O DeFi Education Fund, juntamente com outros 35 líderes da indústria cripto, pediu à Securities and Exchange Commission que transforme sua recente orientação sobre interface de finanças descentralizadas em uma regulamentação formal, segundo uma carta enviada à SEC esta semana.
O pedido ocorre após um comunicado da SEC divulgado no início deste mês que esclareceu que determinados provedores de interface, como carteiras DeFi, não precisam se registrar como corretores (broker-dealers).

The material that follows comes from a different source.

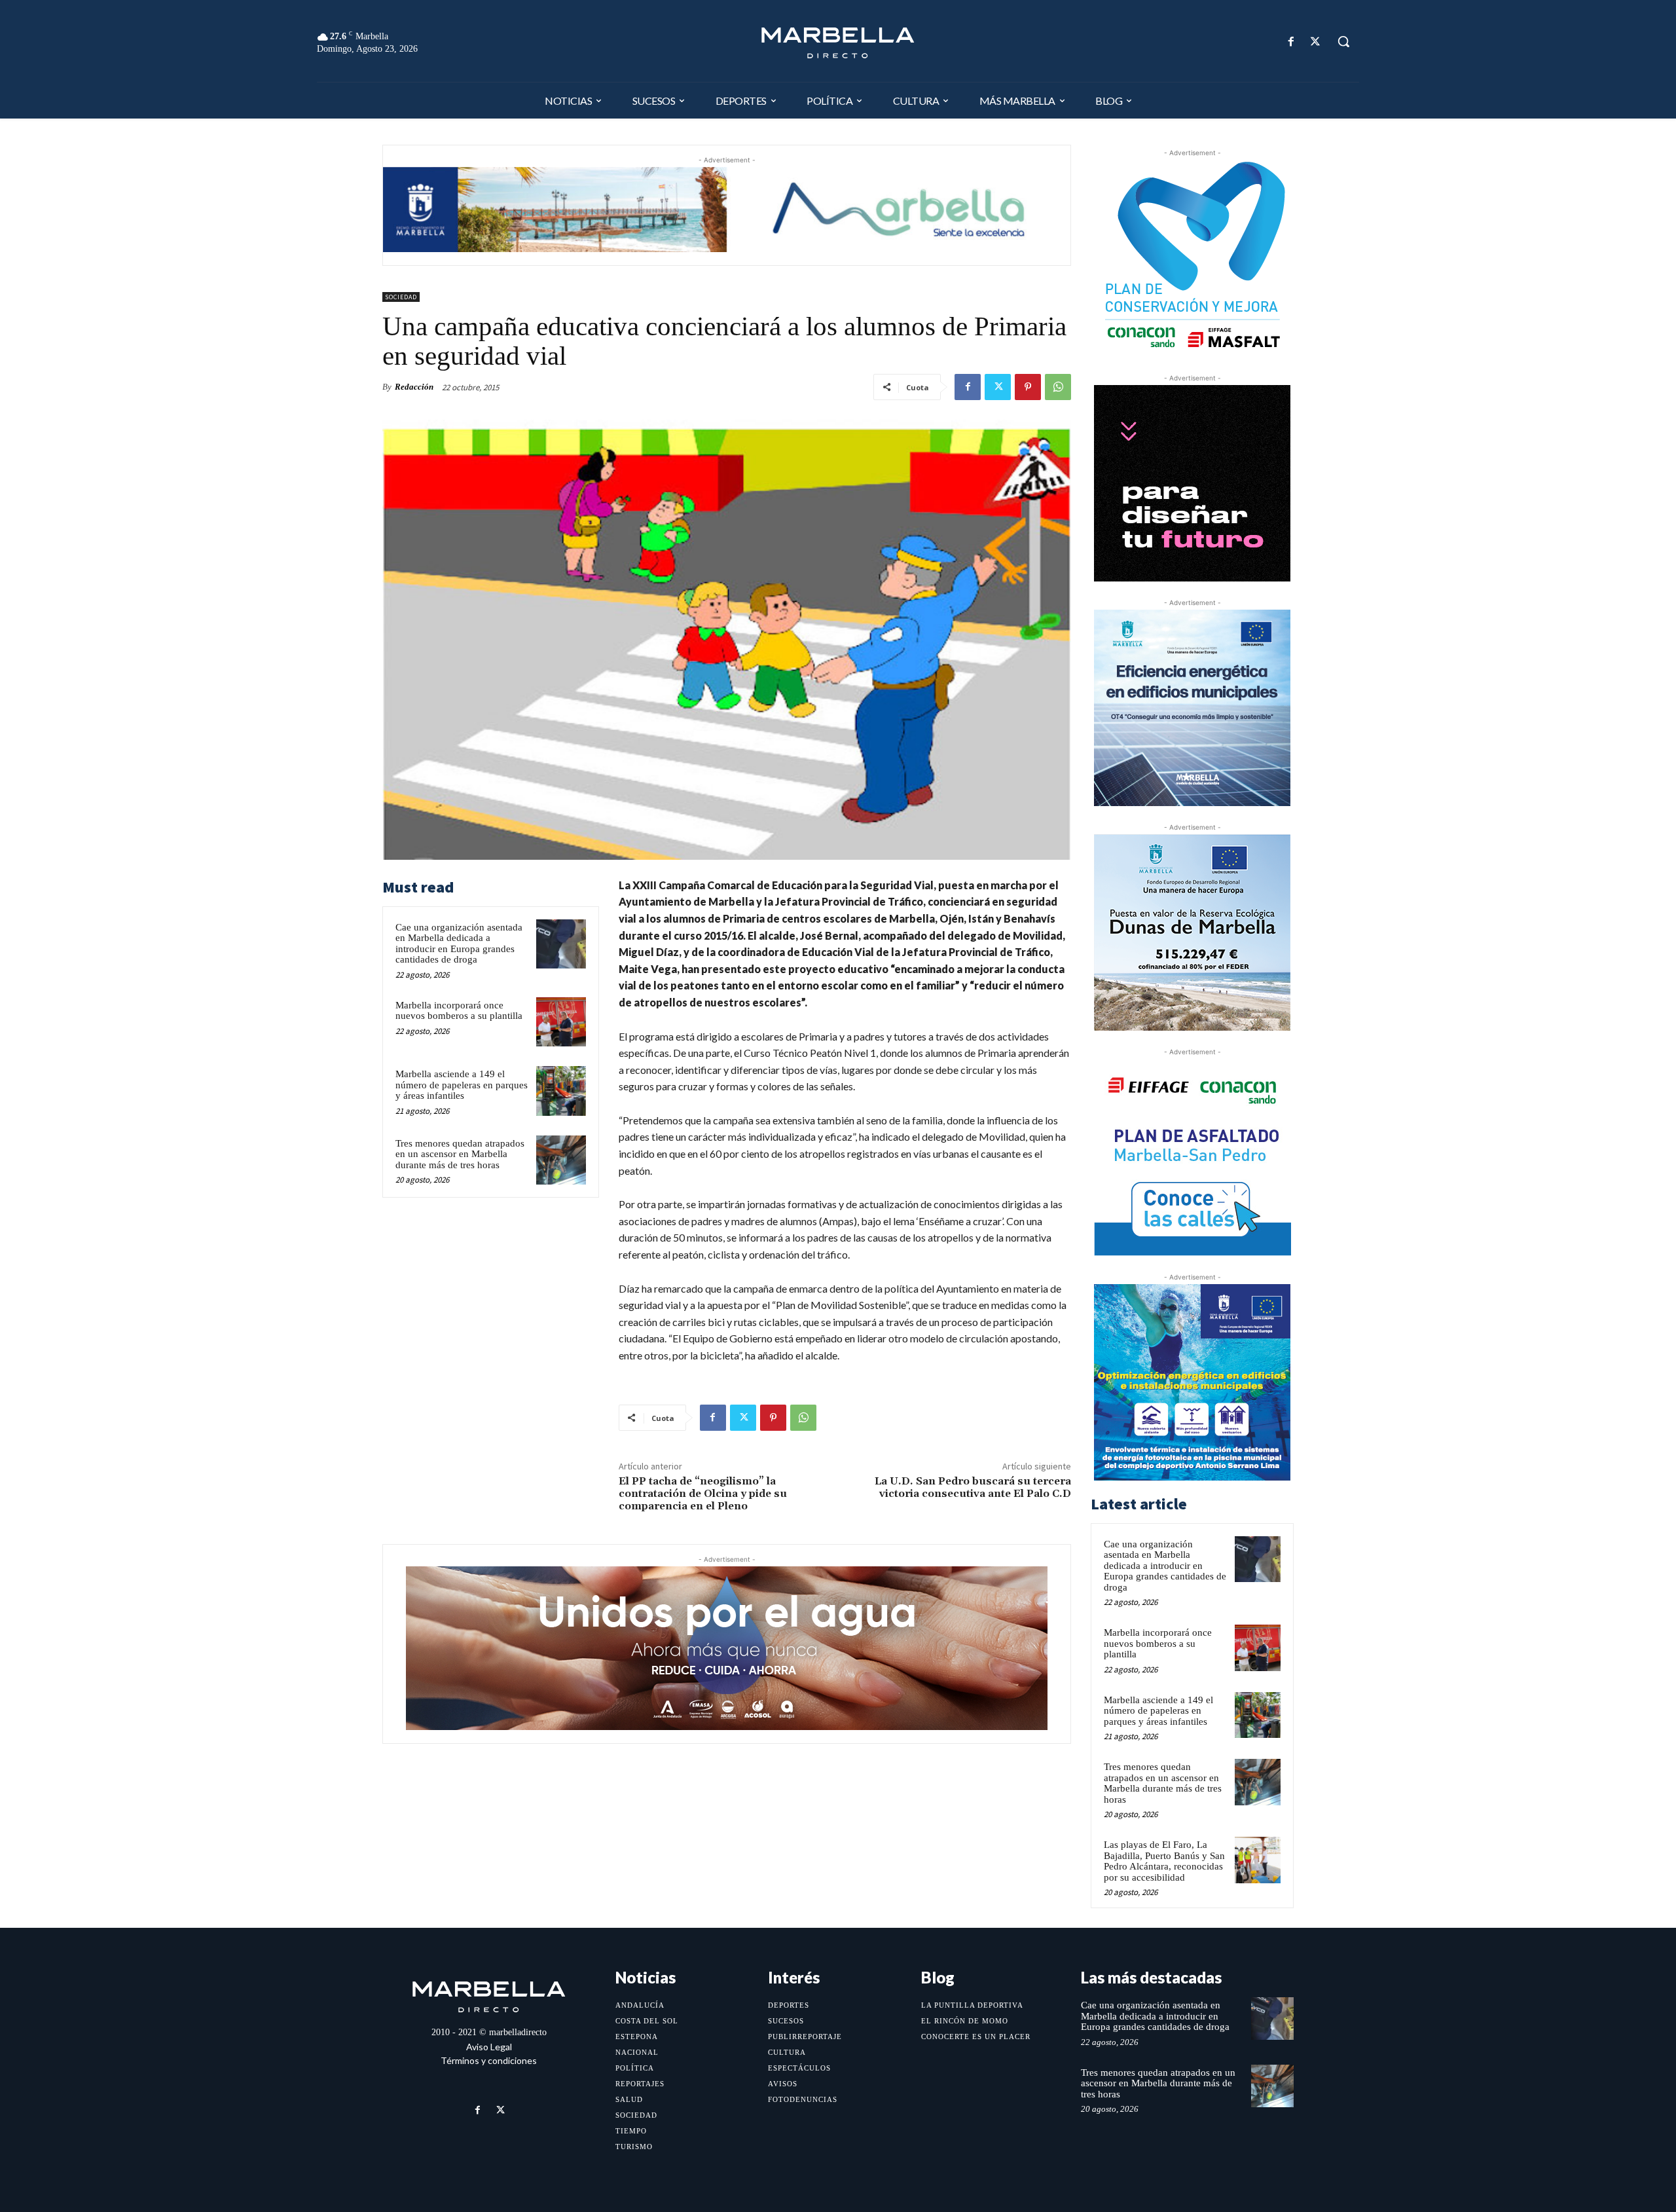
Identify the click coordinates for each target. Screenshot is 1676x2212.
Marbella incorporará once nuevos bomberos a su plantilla (458, 1011)
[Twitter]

Na carta, os grupos cripto pressionaram a agência a realizar uma regulamentação e adotar uma abordagem regulatória formal. “Especificamente, a Comissão deve considerar a adoção de uma estrutura baseada em princípios que forneça critérios claros e objetivos para quando uma atividade se enquadra na definição de ‘broker’, iterando sobre os critérios na Declaração”, afirmaram os grupos. “Afinalizar esses princípios forneceria a segurança jurídica necessária para apoiar a inovação responsável, ao mesmo tempo em que preserva a capacidade da Comissão de regular os intermediários que representam os riscos que o regime regulatório de broker-dealer foi desenhado para abordar.”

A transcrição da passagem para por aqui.